Imagine, if you will, a sound wave, as seen on a screen. The x-axis is time, and the y-axis is amplitude, but in simple terms we just want to record enough of the wave graph's co-ordinates in a digital file that we can recreate the wave from the file. This is known as sampling the wave, as the computer will sample the wave's amplitude at regular intervals. If the sampling frequency is 44,100Hz, then the computer will sample the wave and record its coordinates every 1/44,100 of a second. We could easily reduce the sampling frequency and only sample every 1/32,000 of a second, but this would lead to a decrease in quality. Nyquist's theorem states that the sampling frequency must be twice that of the highest frequency sound on the audio track being converted.
However, the file size will still be too large. Suppose we sample a wave ten times and get amplitudes of 47, 23, -2, -19, -38, -17, 11, 29, 43, 31. Assuming the wave goes no higher than about 50 and no lower than -50, we could use a 100-point scale to record all the numbers exactly as they are.
However, each of these 100 points would need its own unique code, and so each measurement of amplitude would be recorded using 7 bits2. This would be terribly wasteful after all the bother we're going to to remove all the superfluous sounds and compress the file. After all, humans aren't too picky about the exact amplitude of the sounds, and won't even notice a certain drop in quality. So instead, we could use a 50-point scale, which would require only 6 bits3 to record each measurement of amplitude. The result would be the rounding up of all the measurements to even numbers: 48, 24, -2, -18, -38, -16, 12, 30, 44, 32.
As you can see, the numbers are roughly the same, although we have lost the fine detail. Naturally, in reality the number of different values is much larger and will be a power of two so that all the available values can be put to use. For instance, the Red Book Audio files used on audio CDs use a bit depth of 16 bits, allowing a 65,536-point scale to be used.
An audio file with a very low bit rate, such as 32 kilobits per second (kbps), will sound pretty awful - a similar effect can be gained by shoving cotton wool in your ears4, though this is mainly due to the drop in sampling frequency involved. A good bit rate to aim for is 128 kbps, though 96 kbps isn't too bad.
But what exactly is bit rate? Basically, it is the number of bits used to sample each second of the audio track, and is therefore the product of the bit depth and sampling frequency. Decreasing either leads to a lower bit rate, but also leads to a drop in quality.

## Required task 1:
Rewrite the passage on digital audio between "An audio file" and "a drop in quality.", inclusive, replacing "bit rate" with "data rate".
## Required task 2:
In the passage on digital audio, what bit depth do the Red Book Audio files on audio CDs use?
## Required task 3:
Write the next part of the passage on digital audio, picking up after its last sentence.
The listing after this point is separate material and has nothing to do with the passage on digital audio.

## Recorded data:
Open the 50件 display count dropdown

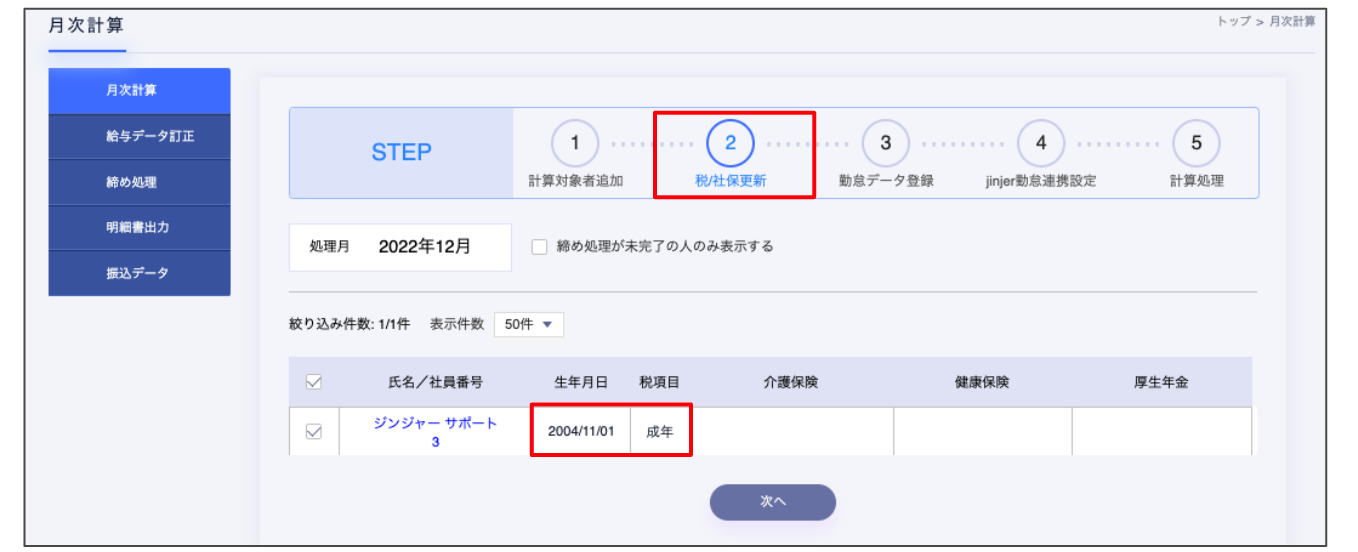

## Output 1:
An audio file with a very low data rate, such as 32 kilobits per second (kbps), will sound pretty awful - a similar effect can be gained by shoving cotton wool in your ears4, though this is mainly due to the drop in sampling frequency involved. A good data rate to aim for is 128 kbps, though 96 kbps isn't too bad.
But what exactly is data rate? Basically, it is the number of bits used to sample each second of the audio track, and is therefore the product of the bit depth and sampling frequency. Decreasing either leads to a lower data rate, but also leads to a drop in quality.

## Output 2:
16 bits.

## Output 3:
Constant Bit Rate
Constant bit rate (CBR) is the oldest form of bit rate used in MP3 files and is generally supported by anything that can play MP3 files. Say you are using a 50-point scale to cover 100 different possible values - in other words you are rounding each value to the nearest multiple of two. As if to upset your plans, a section of music suddenly appears that requires the recording of 150 different values. The CBR solution to this is to keep the 50-point scale and round the values for that section to the nearest multiple of three. In other words, to avoid increasing our bit rate, we sacrifice the quality of that section. Meanwhile, if there is a section which requires only 25 different values to be recorded (eg a quiet section of music), then we carry on using the 50-point scale, even though it's just slightly overkill. The benefit of this approach is that we can use the equation above to determine the size of the file, as the bit depth remains constant throughout.
Variable Bit Rate
Variable bit rate (VBR) is a newer invention which isn't yet supported by all MP3 players. The premise is the exact opposite of that of CBR - the bit depth and thus the bit rate is changed according to the complexity of each section of music, leading to the MP3 file having the same level of quality throughout. While 20 seconds of music at 256 kbps CBR will take up 650KB of space, a VBR file with the same quality of sound could take up just 400KB. As mentioned, VBR is not supported by all players, with some just producing a sound similar to that of Alvin and The Chipmunks.
Available Frequencies and Bit Rates
As the sampling frequency and bit rate must be recorded in a small header before each section of music, there are only a certain number of frequencies and bit rates available. However, when converting a file to VBR MP3, you must choose the level of sound quality as opposed to the bit rate.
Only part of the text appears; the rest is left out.